When adding a trailing stop on an open position, there are three elements to take into consideration:
- The stop level: This can be considered as a normal stop loss. When you add a trailing stop to an open position, your trailing stop is not active immediately. The market needs to move in your favour by the step distance for the trailing stop to be activated. If the market moves far enough against you before your trailing stop is activated, your position will be closed at this stop level.
- The stop distance: This will be the distance between your trailing stop and the market level once your trailing stop is activated. The trailing stop will maintain this stop distance as it tracks the market.
- The step distance: This is the number of points the market needs to move in your favour for the trailing stop to be adjusted upward or downward, depending on whether you are going long or short.
When adding a trailing stop to a new position, its activation level is calculated as:
Stop level + stop distance + step distance (when long)
Stop level - stop distance - step distance (when short)
It is very important to remember that for a trailing stop to be added to an open position on our platform, the activation level must always be above the current market price when long, and below it when short.
Let’s suppose you are adding a trailing stop on a Germany 30 long position, currently trading at 10,468.6.

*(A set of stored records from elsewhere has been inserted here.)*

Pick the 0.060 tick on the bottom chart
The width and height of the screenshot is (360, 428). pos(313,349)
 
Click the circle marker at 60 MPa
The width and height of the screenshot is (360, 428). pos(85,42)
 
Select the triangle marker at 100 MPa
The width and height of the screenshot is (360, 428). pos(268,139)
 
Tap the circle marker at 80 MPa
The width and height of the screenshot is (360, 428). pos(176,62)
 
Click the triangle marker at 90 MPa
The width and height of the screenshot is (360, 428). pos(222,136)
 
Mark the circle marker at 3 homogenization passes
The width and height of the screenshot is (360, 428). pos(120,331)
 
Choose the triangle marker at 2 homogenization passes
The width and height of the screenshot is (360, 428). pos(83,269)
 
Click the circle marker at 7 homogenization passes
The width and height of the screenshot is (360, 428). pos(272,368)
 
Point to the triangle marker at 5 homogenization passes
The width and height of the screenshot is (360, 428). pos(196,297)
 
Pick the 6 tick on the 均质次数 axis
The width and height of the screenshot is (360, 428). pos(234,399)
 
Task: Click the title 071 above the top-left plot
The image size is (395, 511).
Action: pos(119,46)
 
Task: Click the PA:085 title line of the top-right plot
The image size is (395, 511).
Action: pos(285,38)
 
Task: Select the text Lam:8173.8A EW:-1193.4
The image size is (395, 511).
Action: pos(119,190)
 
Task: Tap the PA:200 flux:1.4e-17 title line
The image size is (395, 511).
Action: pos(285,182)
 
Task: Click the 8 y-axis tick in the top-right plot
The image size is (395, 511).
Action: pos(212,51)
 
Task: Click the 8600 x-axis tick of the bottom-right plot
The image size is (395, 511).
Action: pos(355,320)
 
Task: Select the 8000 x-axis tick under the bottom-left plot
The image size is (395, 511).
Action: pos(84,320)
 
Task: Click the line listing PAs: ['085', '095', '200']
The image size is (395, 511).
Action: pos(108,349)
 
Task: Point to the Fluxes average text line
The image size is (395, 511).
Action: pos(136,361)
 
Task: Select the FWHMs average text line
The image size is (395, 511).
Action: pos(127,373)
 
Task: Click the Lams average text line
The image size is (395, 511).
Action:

You add a stop level at 10450.6, set your stop distance at 15 and your trailing step at 5.
10450.6 + 15 + 5 = 10470.6, the level at which your trailing stop will be activated once the market hits it.
10470.6 is above the current market level of 10468.6, so your entry is accepted.
If the market moves in your favour to pass 10470.6, your trailing stop will be activated with your new stop level at 10,455.6, maintaining the set stop distance of 15 points. Every time the market moves five points in your favour, your stop level will move to maintain that 15-point distance.
Please bear in mind that trailing stops are not guaranteed, and so can be subject to slippage. This means that they may not be executed exactly at the level you’ve specified.